I remember fighting the thistles, which my neighbor called a ‘yierva mala’, ‘bad plant’. I remember fighting the ants, by putting rocks on their hills (they just moved to another place.)

Jack summarizes: “I can live with the creatures.”

Ecology

We practice Conservation, because of what we learn from Ecology – the study of the way living things and their habitat interact. We finally realized that we weren’t losing that many calves to the coyotes, yet the coyotes were thriving. What were they living on? One day Jack saw them in the pasture catching gophers or other GDMs. Coyotes don’t need calves to survive: We let them alone.

World Ecology

We have never had tunnel vision as to the Big Picture. ‘No man is an island.’ ‘No ranch is an island.’ The Rain-forests, AIDS, Top-soil, war – all affect you and me. The Ozone layer, the Green-house Effect, Global Warming – all about us. But mainly: The Population Explosion! It will kill us first. There is nothing we can do about it, as Jack says, but that doesn’t keep me from being concerned about it.

Consumerism

A new field, but one of prime importance to the US. Our people seem to be the most gullible of the nations, but that may be a temporary condition. It needs to be stopped. Can it be stopped? I see ads on TV – stop smoking – use a condom – but they do not have the resources that the commercial ads have. But! See the reports on what Warren Buffett is doing. People may not have any sense, but they are fighters – they will fight population control until the last dog is dead.

I have an entry in my Journal, (from perhaps 20 years ago) in which I list the obligations of a Christian: in this Credo, I list all of those things that the environmentalists and the anti-materialists want to happen. I was aware of these problems over forty years ago; so, this idea is not new.

See Where Do We Go from Here?

The Christian Faith

Like most of my areas of interest, this one is losing ground. It doesn’t seem to have a future. The Evangelicals are gaining – we are losing. Even so, in my own little corner, I still think it has promise. See Commentary on the Christian Faith

The Nature of Reality

I am currently reading The Elegant Universe by Brian Green, and When Machines Think by Neil Gershenfeld. Both have to do with the physical world, but both challenge the rational mind. I am reaching out as far as my tether will let me.
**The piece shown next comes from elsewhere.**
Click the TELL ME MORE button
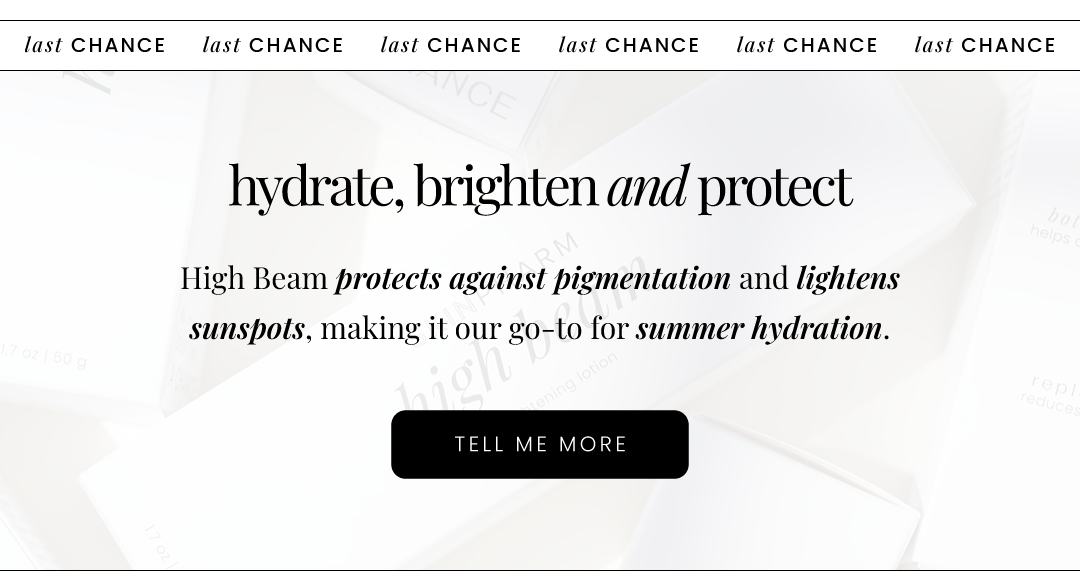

[These ideas were all in what I called The Bonus. There are now books called Where Do We Go from Here?, Courage to Change, Spiritual Health, Activism Today, Commentary on the Christian Faith, Corporate Power/Corporate Greed, and of course my Web Page, lastusas.com.]

[Somewhere in this mess, I explore the nature of the Real World. I find that it is no more ‘real’ than the spiritual world. All matter seems to be composed of crumpled space. I am not even sure that space is ‘real’. They say that the known universe is finite. So the next logical question is. “What’s beyond the universe?”]

Forest

Daddo watching one form of space become another form.

(A reference to String Theory.)

(With most photo processors, a photo as dark as this can be lightened fairly easily.)